Asbestos Bill Fails to Adequately Provide for Those With Asbestos Cancers
WASHINGTON, D.C.-October 22, 2003-In an attempt to save the flailing Hatch asbestos bill, S.B. 1125, insurers and asbestos companies agreed to a $114 billion fund to compensate asbestos victims last week. Organized labor and Senate Minority leader Tom Daschle strongly oppose the proposal, however, and believe that S.B. 1125 will not pass in this legislative session.
The agreement, which was worked out by Senate Republican leader, Bill Frist, requires insurers to contribute 46% to the fund, and the asbestos companies, 54% (New York Times, October 16). However, the $114 billion figure is inadequate to address the needs of asbestos victims and their families, according to Senate Minority leader, Tom Daschle. "It won't be passed if this is the final offer," he said.
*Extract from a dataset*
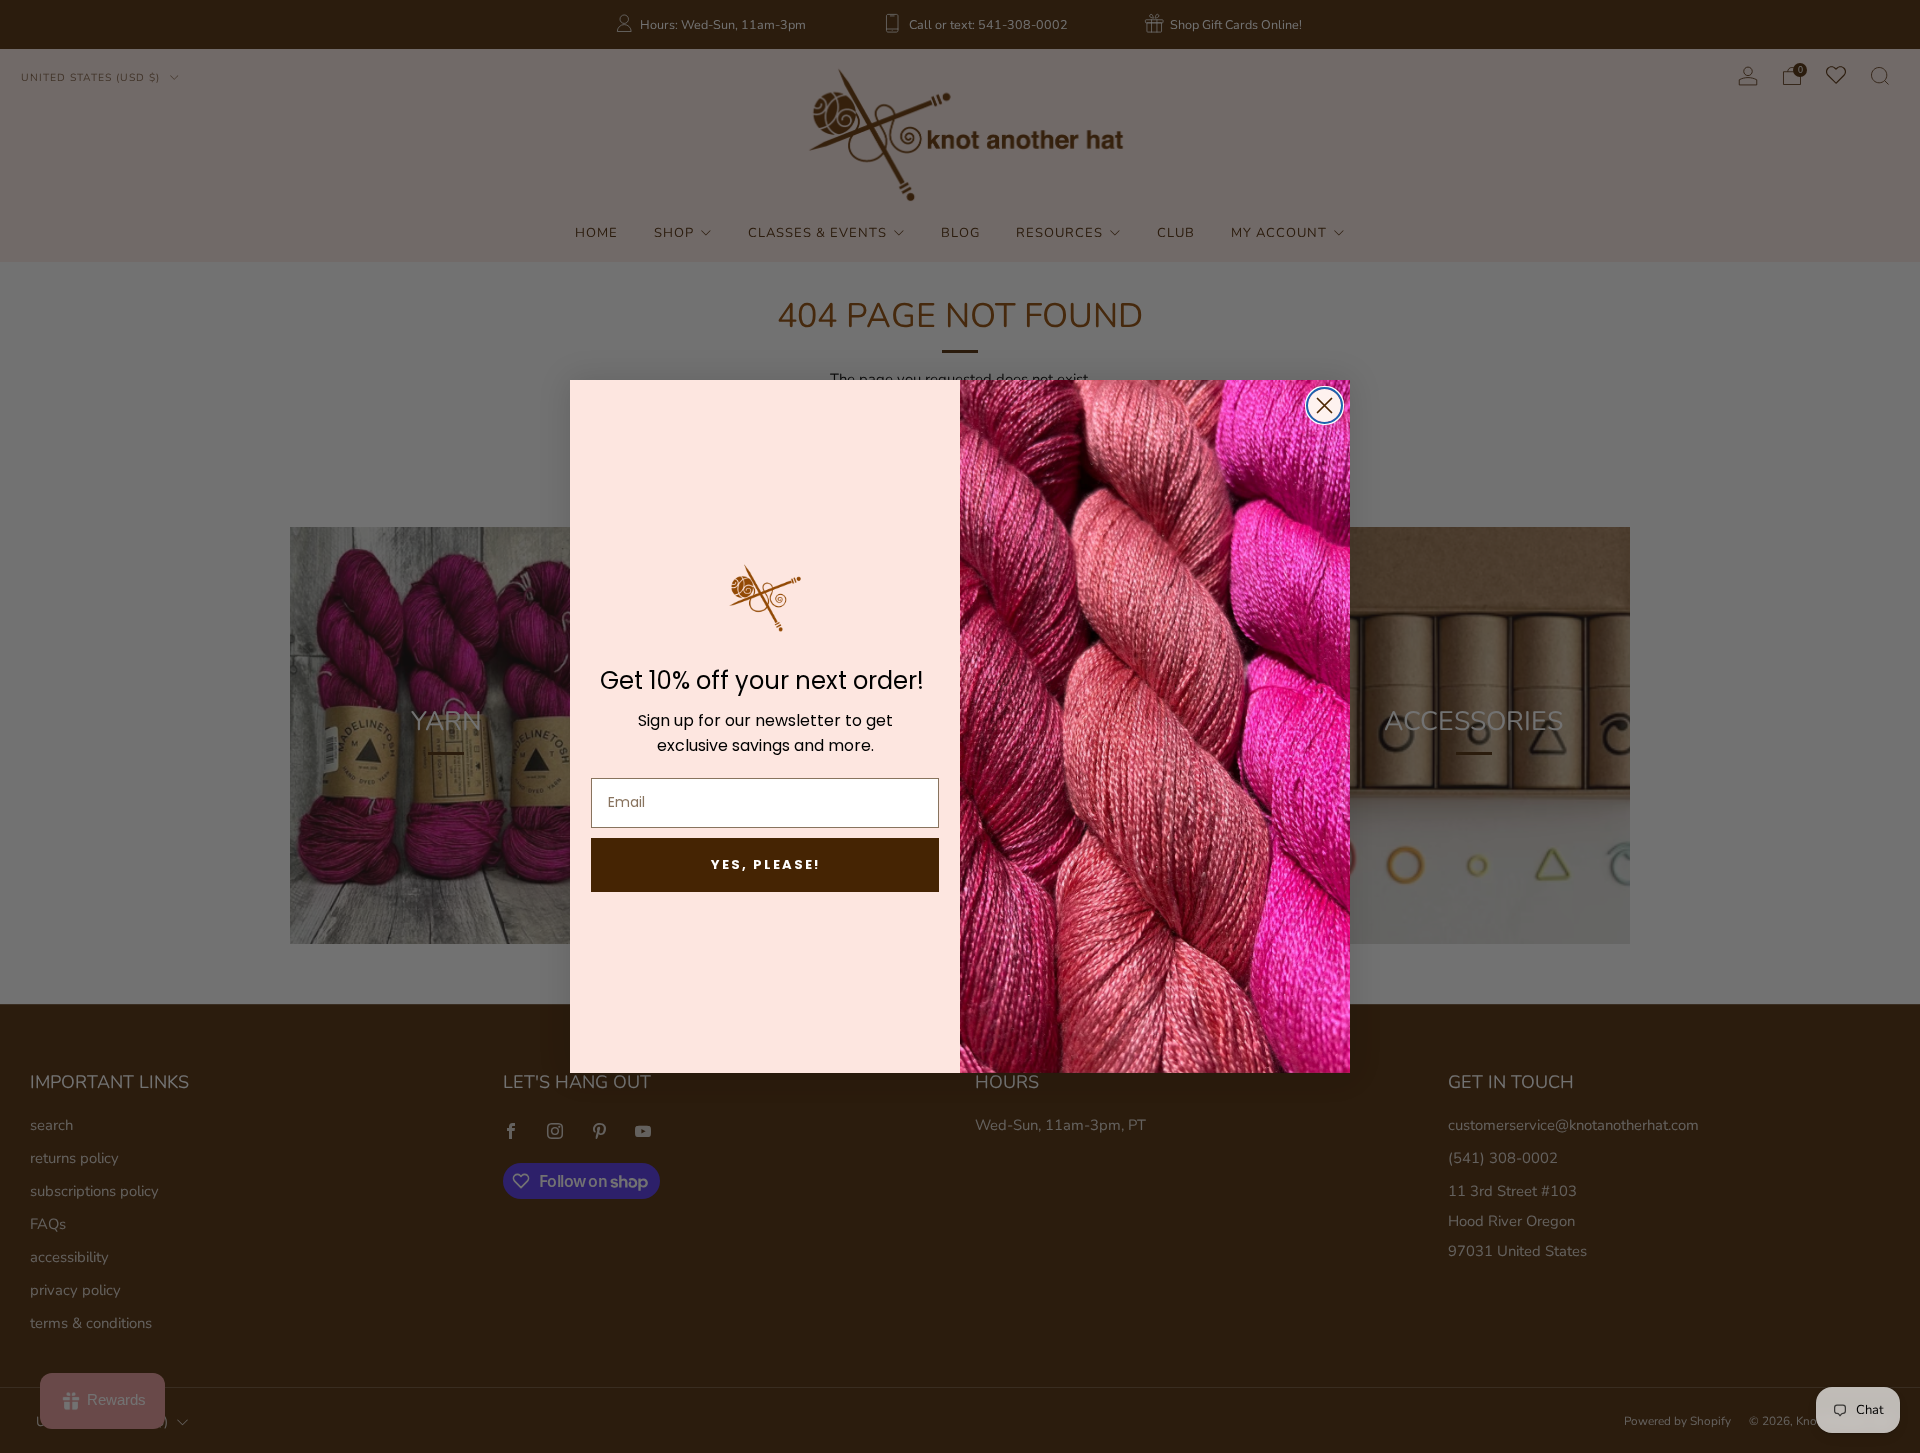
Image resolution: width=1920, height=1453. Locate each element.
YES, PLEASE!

AFL-CIO President John Sweeney called the $114 billion fund "grossly inadequate" and explained that it "... has been presented on a take-it-or-leave-it basis, with no flexibility in additional funding" (Press Release, October 17, 2003). He pointed out the following additional problems:
- Although the agreement provides for modest increases in compensation levels for various categories of asbestos diseases, the proposed values remain much too low.
- The agreement fails to state with any certainty that claims will be paid.
Peg Seminario, AFL-CIO's occupational health official, said that the AFL-CIO favored a proposal by Vermont Democrat Sen. Patrick Leahy that would provide a compensation fund for asbestos victims of between $128 billion and $185 billion (Reuters, October 21, 2003). She denied comments made by Sen. Frist that labor had not made its position clear on the asbestos bill.